French public intellectuals have a reputation—well-deserved—for being socialists, Marxists, or Trotskyists. One thinks in this regard of popular figures like Jean-Paul Sartre, Pierre Bourdieu, Jacques Derrida, and Simone de Beauvoir, all with fan clubs on American campuses. Some French thinkers, however, have carried forward another intellectual tradition, that of classical liberalism—pro-democracy and pro-market—and running from the work of Alexis de Tocqueville to Albert Camus to the philosopher and journalist Jean-François Revel, who died at 82 in 2006.

Revel, as demonstrated in the newly translated edition of his 1999 book, Last Exit to Utopia, hated all utopias, and always put reality first. For him, the plain facts showed that capitalism worked better than socialism. Yet self-proclaimed intellectuals stuck to socialism even after it had clearly failed. Throughout his career, Revel would attack, with vivacity and much humor, the blindness of these leftist thinkers. In Last Exit to Utopia, Revel systematically contrasted the indisputable realities with the stubborn leftist commitment to dubious social experiments.

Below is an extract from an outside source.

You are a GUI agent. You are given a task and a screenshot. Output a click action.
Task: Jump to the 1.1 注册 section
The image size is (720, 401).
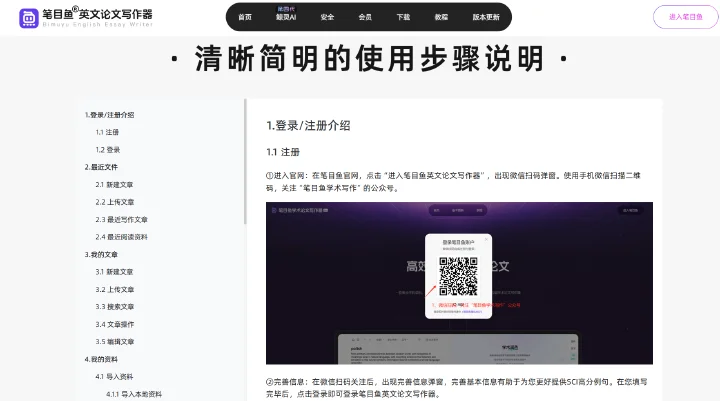(x=107, y=132)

Revel’s books are always a joy to read: his literary skill is in the vein of Voltaire or Moliere. He could never solve the ultimate puzzle of the Left’s blindness, however: why would educated scholars elevate utopian fantasy above reality? The failures of the Soviet Union, its mass cruelties, had been known in the West since the 1930s: André Gide had denounced them in his book, Return from the USSR. Scholars and journalists in the West did not need to wait for Solzhenitsyn to learn about the existence of the Gulag. Yet these truths had little consequence. Leftist intellectuals rationalized any bad news by explaining that the Soviet Union did not practice “real socialism.” After the Berlin Wall came down, many on the left took the event not as a rejection of socialism but as an opportunity at last to build true socialism, free of Russian perversion.

Revel tried to explain this utopian yearning through Rousseau’s influential doctrine: man was inherently good, society bad. Therefore, as Rousseau had it, reforming society—starting with the suppression of private property—would allow man’s fundamentally good nature to shine forth. Another source of the utopian fantasy, he believed, came from the European Catholic canon: good intentions count most. Even after learning that the Soviet Union and the Third Reich killed approximately the same number of their own citizens, leftist intellectuals rejected any comparison between the two regimes; after all, the Soviets’ intentions were better than the Nazis’, and intentions trump results. Revel could barely contain his ire at leftist scholars who refused to discuss the matter honestly.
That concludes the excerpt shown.